Comment avez-vous découvert la photographie ?

Vers 18 ans, je me suis inscrit dans un laboratoire de développement d’une MJC et c’est un professeur de photographie passionné qui m’a donné goût à la technique, au développement. Les bases : les règles du nombre d’or, des 3 tiers, les points forts. Mon père m’avait confié deux appareils argentiques Minolta pour que je les vende au labo mais j’ai fini par les utliliser si souvent qu’il m’ a proposé de les garder. J’ai trouvé alors un moyen de communiquer avec la photographie, sans forcement être à l’aise avec les mots. Ce que j’aime dans l’image, c’est qu’il n’y a pas d’équivoque et que l’ interprétation est liée à la sensibilité de la personne qui la contemple.

Vous avez commencé par la musique ?

J’ai vraiment commencé à m’intéresser à la musique au début des années 90. J’ai vécu un temps aux Etats-Unis et un jour, nous étions en voiture et la radio passait le groupe Garbage, j’ai flashé sur les titres Queer et Vow. De retour en France, le groupe est passé à l’Elysée Montmartre, je suis allé les voir après le concert.

Je voulais travailler avec eux, sans trop savoir quoi faire, mais j’étais très motivé. Butch Vig, le batteur du groupe (ndlr. producteur de Nirvana, Smashing Pupkins, Foo Fighters), m’a alors dit qu’il n’y avait pas de Fan-Club français du groupe et m’a proposé de m’en occuper. Grâce à ses contacts, j’ai pu me rendre chez BMG où j’ai rencontré Stéphane Le Tavernier, jeune chef de projet à l’époque qui est aujourd’hui PDG de Sony Music France.

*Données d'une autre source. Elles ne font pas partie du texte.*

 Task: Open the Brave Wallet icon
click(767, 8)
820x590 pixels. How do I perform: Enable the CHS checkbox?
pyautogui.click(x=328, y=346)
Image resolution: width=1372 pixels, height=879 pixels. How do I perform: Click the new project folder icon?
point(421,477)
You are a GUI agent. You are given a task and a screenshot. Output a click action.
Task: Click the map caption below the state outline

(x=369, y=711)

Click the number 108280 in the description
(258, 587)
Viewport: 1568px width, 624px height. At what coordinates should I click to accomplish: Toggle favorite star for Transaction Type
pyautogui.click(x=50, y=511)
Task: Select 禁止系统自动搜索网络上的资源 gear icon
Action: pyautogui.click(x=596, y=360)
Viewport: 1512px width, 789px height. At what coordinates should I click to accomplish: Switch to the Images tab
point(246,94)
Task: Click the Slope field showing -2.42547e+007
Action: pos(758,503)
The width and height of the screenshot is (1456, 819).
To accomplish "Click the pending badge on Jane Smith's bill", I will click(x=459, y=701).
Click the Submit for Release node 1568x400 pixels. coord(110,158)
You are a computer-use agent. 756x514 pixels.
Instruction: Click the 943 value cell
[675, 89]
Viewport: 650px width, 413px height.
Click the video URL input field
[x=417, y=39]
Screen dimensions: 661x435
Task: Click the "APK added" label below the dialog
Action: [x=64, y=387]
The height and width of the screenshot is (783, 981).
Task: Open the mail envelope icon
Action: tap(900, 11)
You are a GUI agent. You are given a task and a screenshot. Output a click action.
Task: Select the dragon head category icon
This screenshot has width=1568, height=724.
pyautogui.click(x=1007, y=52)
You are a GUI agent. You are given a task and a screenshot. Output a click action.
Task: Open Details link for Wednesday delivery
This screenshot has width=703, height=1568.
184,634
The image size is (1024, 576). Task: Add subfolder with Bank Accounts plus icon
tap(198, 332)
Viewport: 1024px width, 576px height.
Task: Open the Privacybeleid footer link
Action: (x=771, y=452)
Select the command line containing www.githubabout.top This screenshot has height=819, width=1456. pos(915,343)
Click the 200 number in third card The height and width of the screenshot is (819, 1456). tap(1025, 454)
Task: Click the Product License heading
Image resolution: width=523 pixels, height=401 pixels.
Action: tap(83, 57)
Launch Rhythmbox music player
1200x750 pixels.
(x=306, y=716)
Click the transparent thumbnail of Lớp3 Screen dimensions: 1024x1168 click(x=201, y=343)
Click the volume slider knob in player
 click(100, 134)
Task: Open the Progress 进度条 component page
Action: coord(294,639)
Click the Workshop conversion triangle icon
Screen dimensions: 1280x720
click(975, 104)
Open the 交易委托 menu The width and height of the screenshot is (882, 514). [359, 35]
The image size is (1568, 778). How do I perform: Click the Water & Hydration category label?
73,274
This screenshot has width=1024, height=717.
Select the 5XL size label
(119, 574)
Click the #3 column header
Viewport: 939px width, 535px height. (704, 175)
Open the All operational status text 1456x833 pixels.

On a fonctionné sur un mode de bénévolat passionné pendant 3 ans en éditant un fanzine. C’est ça qui m’a permis de découvrir la photo de scène, à l’argentique. Mais avec l’arrivée d’internet, il était de plus en plus compliqué de trouver du contenu pertinent et rare. Par manque de temps et de moyen, on a stoppé le fanzine. J’ai continué la photographie pour les magazines internes de maison de disque et le magazine gratuit d’une chaine de fast food. Même si mes premiers concerts en tant que photographe datent environ de 1993, je n’ai vraiment intégré le milieu qu’à partir de 2003/2004. Même si c’était très rare d’obtenir les accréditations à l’époque.

BB King - Grand Rex, Paris - 9 juin 2012 - (Nikon D4 - 70.0-200.0 mm f/2.8) - BB King avait 83 ou 84 ans à cette époque, c’était ses dernières tournées. Il n’est pas facile d’arriver à capter le regard de l’artiste. Avec la pratique, parfois tu parviens à ce moment de « grâce ». Tu n’es pas seul dans la fosse, l’artiste regarde le public le plus souvent, il fixe un point et sur une rafale de cinq à dix photos, parfois son regard croise le tien.

Comment obtenir une accréditation ?

Du côté de l’organisateur ou du label, il est préférable qu’il connaisse le travail du photographe. Il y a un jeu de relation. Ensuite il faut justifier pour quel média l’on travaille. Les pass photos sont très limités. En moyenne, il y a entre 4 et 7 photographes qui travaillent sur un concert. Les maisons de disques accréditent souvent en priorité les médias papiers : Le Monde, Le Figaro, le Parisien, Paris Match. Ensuite les agences, puis la presse digitale. Il y a là aussi un peu de frustration car parfois beaucoup de demandes et peu d’élus.

Qu’est ce qui a changé par rapport au passé ?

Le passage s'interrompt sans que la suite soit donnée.